"J'ai cru que j'allais chialer tellement j'étais heureux, si vous voulez savoir".
Salinger a donné à son unique roman une voix inoubliable, intemporelle, celle de Holden Caulfield, un ado de 17 ans, à l'intelligence rare, d'une lucidité sans pareille.
Il ne passe pas grand chose mais l'essentiel: les tumultes d'un jeune homme en quête à des questionnements existentiels. Certains diraient qu'il est mal dans sa peau, qu'il est psychotique ou arrogant.
Moi je dirais qu'il est profondément humain. Ne supportant pas l'hypocrisie des hommes, il devient dépressif. Ne supportant plus la folie new-yorkaise avec son lot de consumérisme, il veut habiter une cabane (il a 20 ans d'avance sur les premiers hippies!).
Caulfield n'a d'amour à dépenser que pour ses proches, à commencer pour sa petite soeur Phoebé, son alter ego. Intelligente, hypersensible, elle veut le suivre n'importe où, c'est le grand-frère qu'elle ne veut pas perdre (la perte du grand frère Allie est une litanie tout au long du laïus).
C'est vrai que sa caboche est en ébullition, qu'il analyse tous azimuts, tout ce qui le chiffonne : ses pairs, les maquereaux, les nones, les filles de son ex bahut, ses profs et sa famille.

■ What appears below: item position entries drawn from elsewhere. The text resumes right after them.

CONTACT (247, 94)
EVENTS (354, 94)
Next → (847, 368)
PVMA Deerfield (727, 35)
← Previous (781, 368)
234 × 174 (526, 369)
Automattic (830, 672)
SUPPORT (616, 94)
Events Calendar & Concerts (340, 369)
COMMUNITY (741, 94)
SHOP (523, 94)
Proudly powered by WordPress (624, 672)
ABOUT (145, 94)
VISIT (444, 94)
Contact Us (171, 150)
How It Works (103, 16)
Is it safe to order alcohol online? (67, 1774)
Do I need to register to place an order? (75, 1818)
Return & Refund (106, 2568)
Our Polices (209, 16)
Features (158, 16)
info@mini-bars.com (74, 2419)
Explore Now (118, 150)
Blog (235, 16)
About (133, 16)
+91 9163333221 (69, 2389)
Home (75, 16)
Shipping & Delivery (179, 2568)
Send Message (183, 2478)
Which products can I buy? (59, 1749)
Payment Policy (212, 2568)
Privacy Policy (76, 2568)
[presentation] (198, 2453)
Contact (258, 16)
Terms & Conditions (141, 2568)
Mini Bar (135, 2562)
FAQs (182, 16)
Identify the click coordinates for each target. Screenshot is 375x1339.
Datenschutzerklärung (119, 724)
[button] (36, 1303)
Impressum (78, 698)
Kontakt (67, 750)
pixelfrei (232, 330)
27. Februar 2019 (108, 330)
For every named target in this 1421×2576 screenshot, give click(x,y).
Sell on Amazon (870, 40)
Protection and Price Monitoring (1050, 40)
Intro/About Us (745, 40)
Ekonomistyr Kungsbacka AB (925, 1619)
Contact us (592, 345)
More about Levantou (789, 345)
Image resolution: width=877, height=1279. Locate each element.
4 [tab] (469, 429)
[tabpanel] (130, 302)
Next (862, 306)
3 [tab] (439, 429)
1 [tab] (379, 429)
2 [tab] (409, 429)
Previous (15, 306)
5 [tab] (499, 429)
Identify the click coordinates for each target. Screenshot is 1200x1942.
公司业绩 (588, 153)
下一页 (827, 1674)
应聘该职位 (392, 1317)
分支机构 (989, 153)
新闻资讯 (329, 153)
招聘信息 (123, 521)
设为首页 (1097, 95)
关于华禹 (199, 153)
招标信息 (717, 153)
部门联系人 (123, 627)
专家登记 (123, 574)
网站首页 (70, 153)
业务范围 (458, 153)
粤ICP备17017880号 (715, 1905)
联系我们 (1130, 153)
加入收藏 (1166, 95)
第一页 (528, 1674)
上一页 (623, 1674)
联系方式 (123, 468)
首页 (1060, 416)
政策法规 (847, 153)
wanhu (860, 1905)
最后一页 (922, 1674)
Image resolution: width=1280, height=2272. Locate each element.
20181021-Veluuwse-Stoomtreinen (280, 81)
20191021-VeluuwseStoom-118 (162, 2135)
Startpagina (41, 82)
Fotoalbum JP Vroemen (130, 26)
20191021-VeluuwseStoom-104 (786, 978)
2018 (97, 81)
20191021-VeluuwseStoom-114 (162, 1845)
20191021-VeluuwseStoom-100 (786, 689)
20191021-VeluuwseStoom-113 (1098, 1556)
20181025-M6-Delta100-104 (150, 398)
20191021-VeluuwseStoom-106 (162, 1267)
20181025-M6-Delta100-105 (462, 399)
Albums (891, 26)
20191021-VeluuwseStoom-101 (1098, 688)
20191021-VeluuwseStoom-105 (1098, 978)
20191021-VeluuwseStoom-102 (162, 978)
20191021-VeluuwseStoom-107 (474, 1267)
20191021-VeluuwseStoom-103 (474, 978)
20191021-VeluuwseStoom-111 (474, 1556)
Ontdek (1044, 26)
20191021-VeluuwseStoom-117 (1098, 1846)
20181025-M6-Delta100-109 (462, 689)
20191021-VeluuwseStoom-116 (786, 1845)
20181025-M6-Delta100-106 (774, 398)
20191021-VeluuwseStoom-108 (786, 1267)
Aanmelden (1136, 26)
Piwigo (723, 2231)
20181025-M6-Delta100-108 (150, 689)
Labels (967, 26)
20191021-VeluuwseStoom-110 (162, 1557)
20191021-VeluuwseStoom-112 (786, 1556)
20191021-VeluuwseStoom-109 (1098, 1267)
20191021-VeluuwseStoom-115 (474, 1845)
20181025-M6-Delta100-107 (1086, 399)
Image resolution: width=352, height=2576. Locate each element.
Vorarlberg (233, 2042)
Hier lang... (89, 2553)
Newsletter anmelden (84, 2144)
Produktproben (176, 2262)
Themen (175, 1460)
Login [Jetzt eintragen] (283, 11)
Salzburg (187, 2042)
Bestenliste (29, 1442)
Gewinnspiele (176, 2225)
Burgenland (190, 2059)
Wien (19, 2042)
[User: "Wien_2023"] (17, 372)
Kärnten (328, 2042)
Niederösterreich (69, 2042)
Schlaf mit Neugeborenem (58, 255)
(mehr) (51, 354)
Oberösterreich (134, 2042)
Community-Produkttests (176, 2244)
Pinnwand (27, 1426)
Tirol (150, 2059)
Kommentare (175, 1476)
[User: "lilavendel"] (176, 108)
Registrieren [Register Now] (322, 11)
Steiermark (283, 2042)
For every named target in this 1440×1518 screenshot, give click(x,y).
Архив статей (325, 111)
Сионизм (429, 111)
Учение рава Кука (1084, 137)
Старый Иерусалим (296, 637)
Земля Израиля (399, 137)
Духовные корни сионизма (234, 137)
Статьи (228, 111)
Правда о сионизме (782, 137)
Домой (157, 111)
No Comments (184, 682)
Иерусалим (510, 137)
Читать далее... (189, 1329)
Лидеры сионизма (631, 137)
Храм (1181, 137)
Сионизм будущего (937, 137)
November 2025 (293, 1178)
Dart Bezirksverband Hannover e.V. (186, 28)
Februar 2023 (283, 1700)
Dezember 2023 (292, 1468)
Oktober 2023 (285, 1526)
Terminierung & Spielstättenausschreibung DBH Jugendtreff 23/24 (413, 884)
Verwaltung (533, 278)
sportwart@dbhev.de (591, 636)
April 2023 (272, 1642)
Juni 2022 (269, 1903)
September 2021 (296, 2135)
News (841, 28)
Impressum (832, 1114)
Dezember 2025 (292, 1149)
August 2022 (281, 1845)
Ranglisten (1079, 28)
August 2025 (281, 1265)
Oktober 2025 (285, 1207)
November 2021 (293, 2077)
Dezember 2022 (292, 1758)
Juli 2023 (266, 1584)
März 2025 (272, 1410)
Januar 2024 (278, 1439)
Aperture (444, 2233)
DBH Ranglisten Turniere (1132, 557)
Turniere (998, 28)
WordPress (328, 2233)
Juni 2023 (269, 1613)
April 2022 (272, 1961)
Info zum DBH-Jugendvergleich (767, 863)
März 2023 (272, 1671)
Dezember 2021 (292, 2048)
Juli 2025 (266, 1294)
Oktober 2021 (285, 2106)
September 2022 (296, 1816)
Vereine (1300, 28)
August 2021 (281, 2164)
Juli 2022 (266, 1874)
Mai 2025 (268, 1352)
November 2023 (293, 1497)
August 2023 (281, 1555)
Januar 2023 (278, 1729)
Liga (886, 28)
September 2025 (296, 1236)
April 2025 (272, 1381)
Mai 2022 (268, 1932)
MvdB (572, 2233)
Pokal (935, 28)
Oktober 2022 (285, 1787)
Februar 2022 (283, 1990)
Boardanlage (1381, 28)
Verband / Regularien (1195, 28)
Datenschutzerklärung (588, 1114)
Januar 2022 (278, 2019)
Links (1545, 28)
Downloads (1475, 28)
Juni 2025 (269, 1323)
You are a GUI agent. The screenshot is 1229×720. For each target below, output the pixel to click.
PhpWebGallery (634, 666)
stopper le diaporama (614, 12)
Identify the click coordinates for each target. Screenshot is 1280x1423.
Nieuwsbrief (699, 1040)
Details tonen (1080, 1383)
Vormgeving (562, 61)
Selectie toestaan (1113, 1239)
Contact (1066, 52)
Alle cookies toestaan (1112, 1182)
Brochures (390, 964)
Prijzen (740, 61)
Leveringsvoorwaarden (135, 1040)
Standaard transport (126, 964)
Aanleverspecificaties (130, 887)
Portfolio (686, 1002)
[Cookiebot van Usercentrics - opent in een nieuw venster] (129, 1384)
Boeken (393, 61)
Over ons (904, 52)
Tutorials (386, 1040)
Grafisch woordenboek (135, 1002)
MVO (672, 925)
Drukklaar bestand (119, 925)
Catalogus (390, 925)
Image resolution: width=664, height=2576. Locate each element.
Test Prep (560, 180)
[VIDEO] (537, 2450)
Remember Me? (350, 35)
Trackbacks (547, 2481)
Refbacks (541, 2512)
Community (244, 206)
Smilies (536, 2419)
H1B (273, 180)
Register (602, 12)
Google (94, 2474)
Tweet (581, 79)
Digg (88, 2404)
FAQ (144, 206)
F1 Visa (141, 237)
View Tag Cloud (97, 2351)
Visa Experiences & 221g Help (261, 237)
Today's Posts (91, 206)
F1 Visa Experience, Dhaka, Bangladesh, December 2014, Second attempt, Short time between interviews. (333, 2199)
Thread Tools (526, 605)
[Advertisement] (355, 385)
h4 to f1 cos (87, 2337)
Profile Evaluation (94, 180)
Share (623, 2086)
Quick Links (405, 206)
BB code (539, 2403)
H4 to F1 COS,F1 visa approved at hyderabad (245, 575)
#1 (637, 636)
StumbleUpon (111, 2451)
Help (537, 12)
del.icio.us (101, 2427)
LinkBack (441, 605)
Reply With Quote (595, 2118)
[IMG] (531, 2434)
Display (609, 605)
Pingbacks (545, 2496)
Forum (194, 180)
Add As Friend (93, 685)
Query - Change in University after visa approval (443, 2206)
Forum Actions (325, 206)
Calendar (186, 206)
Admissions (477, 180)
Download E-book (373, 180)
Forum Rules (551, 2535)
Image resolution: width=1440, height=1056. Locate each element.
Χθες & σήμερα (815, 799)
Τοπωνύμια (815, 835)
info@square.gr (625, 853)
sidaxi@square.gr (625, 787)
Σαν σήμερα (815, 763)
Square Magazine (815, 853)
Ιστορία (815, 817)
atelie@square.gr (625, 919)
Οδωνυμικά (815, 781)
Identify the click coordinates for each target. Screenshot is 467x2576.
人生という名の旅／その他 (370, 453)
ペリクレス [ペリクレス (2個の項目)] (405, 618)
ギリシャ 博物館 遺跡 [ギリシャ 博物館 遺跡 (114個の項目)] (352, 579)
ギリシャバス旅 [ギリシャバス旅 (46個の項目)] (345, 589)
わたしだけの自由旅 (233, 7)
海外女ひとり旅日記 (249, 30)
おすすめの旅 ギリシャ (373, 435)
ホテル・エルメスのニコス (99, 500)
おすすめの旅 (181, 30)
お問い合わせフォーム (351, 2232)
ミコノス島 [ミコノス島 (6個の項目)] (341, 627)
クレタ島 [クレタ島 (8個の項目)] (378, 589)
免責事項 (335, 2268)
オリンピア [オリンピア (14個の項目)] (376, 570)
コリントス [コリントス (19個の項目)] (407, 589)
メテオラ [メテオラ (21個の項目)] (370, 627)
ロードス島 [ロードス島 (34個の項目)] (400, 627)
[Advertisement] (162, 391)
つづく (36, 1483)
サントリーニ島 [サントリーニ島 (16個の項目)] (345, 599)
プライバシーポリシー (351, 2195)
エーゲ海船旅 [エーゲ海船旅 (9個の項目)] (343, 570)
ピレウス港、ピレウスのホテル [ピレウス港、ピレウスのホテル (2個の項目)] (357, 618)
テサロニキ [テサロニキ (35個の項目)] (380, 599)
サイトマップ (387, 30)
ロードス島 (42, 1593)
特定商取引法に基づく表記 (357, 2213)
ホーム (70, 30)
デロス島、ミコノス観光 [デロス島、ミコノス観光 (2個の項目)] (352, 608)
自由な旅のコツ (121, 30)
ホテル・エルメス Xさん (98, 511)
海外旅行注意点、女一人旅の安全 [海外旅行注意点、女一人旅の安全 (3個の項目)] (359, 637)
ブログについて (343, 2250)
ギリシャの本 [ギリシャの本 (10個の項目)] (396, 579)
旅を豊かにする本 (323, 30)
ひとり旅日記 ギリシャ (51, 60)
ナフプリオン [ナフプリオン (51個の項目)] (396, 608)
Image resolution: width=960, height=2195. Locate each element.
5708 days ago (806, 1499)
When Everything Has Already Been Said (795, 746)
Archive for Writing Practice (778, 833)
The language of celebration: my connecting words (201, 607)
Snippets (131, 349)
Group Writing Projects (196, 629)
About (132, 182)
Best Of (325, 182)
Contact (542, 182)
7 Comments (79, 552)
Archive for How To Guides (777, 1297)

Chaque chapitre est un tableau, le roman est une pièce de théâtre - d'ailleurs Salinger a voulu en faire une pièce de théâtre avant le roman- qui déploie des scènes d'errance - lesquelles, en réalité, n'en sont pas. L'errance, c'est l'absence de réflexion, sa fugue, c'est une quête de soi, un refus des diktats de la société. C'est quasi une révolution, cette volonté de dire non à cette société qui l'oppresse, qui l'étouffe, qui le rend fou.
Ce trop plein de sensibilité et de lucidité lui rend la vie insupportable. Ses relations en deviennent invivables. Quand tant d'autres garçons se satisferaient d'un flirt avec une belle lycéenne, lui, il avoue, qu'il crève de mal être dans ce New-York sans âme.
Bref, un roman qui vous arrache le coeur, agaçant parfois, comme peuvent l'être tous les adolescents rebelles et révoltés.